Monthly Review,  Monthly Weight Loss

Too Much Tofu: May 2018 Weight Loss Review

The keto craze almost got me.

Early in May I started feeling a little desperate to start seeing some weight loss. I’ve been gaining and losing the same 2-4 pounds for months and feeling pretty frustrated, losing weight used to be much easier for me. Scrolling through Instagram, I saw a woman I went to high school with posting about her keto results. She looked amazing and accomplished a lot of progress in just a short while. The lure of the quick fix was too much to resist in my frustrated state, I wanted to try keto.

The only problem is, I’m 100% plant based. How can you hit those super high protein macros on a vegan diet?

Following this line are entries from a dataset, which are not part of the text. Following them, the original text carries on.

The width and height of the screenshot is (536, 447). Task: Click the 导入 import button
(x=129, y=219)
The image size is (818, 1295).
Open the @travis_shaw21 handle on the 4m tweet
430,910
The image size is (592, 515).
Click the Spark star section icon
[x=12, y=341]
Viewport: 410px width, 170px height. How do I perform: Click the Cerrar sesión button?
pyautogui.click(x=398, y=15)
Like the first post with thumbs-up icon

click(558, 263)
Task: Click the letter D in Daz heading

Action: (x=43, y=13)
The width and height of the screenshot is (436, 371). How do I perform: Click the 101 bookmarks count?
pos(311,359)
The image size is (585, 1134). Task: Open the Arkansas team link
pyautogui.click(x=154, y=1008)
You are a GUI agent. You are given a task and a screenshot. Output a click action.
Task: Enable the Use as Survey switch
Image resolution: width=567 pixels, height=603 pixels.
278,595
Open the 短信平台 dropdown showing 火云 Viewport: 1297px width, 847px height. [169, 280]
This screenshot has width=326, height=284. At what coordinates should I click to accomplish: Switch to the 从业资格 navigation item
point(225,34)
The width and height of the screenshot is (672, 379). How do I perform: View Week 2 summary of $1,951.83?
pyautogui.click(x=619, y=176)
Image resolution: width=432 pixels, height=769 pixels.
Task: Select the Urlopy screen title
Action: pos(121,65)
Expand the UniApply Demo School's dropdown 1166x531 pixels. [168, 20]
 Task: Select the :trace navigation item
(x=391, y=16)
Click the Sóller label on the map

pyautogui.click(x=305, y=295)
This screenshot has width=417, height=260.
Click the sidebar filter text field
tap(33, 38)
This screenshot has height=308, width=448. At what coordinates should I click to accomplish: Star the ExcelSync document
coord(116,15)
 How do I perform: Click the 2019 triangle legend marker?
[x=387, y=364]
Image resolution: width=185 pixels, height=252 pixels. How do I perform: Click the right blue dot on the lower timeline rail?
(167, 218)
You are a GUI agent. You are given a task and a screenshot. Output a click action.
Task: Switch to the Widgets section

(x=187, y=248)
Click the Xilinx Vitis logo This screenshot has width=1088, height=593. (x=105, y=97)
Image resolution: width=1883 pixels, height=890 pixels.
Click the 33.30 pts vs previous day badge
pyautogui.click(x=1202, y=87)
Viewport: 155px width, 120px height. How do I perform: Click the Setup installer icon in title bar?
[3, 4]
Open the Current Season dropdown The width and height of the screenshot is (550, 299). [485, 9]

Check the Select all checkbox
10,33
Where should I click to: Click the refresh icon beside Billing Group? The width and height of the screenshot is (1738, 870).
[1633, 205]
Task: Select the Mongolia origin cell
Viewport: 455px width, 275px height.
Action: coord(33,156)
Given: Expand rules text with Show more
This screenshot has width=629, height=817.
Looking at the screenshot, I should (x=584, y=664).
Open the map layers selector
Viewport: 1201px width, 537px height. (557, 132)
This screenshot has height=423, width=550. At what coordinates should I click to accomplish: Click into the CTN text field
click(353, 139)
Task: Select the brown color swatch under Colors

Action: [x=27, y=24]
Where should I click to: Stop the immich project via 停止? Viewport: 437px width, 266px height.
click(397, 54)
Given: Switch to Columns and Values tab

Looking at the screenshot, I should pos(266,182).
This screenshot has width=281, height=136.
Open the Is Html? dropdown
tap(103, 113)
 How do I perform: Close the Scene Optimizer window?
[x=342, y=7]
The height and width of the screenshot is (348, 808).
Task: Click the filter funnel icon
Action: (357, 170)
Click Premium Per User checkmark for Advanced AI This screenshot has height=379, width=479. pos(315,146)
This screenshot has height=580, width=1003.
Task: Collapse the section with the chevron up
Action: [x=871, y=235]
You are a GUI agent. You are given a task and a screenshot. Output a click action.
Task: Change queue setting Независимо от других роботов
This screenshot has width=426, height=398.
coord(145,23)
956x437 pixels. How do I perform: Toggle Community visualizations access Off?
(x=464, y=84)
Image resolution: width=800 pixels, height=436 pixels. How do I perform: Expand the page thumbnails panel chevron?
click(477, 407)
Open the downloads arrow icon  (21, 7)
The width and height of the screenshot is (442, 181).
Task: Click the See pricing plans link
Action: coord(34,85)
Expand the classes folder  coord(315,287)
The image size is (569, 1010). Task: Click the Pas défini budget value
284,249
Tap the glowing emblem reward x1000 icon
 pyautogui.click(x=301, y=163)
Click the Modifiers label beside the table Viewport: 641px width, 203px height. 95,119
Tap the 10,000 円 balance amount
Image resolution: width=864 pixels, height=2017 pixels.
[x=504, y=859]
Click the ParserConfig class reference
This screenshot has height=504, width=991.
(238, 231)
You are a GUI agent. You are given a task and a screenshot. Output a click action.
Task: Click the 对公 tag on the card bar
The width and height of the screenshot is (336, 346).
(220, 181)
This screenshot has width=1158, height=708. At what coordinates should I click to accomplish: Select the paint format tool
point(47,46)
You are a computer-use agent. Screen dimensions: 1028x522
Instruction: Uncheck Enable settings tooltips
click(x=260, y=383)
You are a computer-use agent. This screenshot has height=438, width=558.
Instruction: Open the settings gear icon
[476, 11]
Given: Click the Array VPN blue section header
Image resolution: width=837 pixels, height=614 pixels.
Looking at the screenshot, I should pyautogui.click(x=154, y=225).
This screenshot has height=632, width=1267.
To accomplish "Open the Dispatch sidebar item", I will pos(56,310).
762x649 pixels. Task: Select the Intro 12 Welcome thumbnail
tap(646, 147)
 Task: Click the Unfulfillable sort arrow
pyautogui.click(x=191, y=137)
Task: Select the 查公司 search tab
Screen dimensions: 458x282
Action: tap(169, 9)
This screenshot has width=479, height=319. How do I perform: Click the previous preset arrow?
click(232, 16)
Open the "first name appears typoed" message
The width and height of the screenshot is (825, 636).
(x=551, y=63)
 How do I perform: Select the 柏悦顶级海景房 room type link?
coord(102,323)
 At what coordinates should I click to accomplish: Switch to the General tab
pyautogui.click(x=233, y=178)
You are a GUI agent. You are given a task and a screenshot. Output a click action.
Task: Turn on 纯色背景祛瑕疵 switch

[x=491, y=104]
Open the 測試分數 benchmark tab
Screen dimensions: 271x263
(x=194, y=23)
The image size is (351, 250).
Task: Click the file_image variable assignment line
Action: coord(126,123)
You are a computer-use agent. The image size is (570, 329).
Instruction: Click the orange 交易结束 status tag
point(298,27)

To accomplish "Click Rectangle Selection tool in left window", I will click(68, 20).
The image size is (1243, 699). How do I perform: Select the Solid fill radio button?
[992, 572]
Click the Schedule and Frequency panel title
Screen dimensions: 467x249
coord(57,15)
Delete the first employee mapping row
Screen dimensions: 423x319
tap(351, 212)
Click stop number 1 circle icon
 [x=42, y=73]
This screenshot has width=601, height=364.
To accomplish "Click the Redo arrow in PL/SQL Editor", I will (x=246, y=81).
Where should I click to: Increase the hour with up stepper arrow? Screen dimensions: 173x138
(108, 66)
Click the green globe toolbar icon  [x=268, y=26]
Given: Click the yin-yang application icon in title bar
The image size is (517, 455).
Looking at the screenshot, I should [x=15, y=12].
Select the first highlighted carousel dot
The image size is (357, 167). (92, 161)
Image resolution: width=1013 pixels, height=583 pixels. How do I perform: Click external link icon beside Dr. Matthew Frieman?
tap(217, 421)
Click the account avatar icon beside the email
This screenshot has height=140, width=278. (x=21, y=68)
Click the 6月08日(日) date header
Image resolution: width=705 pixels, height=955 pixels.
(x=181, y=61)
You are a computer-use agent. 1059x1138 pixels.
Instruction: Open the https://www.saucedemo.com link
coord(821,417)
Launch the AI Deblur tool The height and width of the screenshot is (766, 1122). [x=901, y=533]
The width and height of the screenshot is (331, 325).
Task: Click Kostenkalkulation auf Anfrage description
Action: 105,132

I started googling around for a vegan keto plan and thought I found one. The price was steep but I watched a few of the company’s YouTube videos and was impressed. I excitedly purchased the plan and went shopping. There were a few immediate red flags for me. The plan relied on a LOT of protein shakes. 1-2 a day. It also specified a lot of seitan which for me, a little goes a long way.

Also tofu. Massive amounts of tofu. Too much tofu. And I love tofu!

I didn’t even make it a week. The program was a poorly done PDF, so I wound up asking for a refund and since went back to trying to focus on more whole foods and watching salt, oil, sugar, and refined foods. Hitting 150 grams of protein a day just doesn’t feel good, I felt kind of nauseated and my stomach would cramp, and according to the Dietary Reference Intake and Department of Agriculture, you only need about .36 grams per pound. After looking through My Fitness Pal I’ve been naturally hitting 45-55 grams of protein each day which is a little low given my weight, but not as far off as a high carb low fat vegan diet might seem.

I managed to lose a bit of weight in May (albeit, I’m still in my same 2-4 pound gain/loss window) and a few inches, which I’m happy about but I don’t really feel any different. I’m going to try and focus on consistency in June and make sure to focus on whole foods as much as I can. I feel so much better when I do!

Here is my weight loss breakdown for May:

  • Weight: 202.5 lbs (-1.5 lbs)
  • BMI: 32.2 (Obese is 30 and over)
  • 252.25 total inches (-3”)

June is packed with a ton of travel, so I’m aiming to just stick to 202.5. If I lose weight, great! But with all the travel and inevitable dining out it might be difficult to lose this month. We shall see!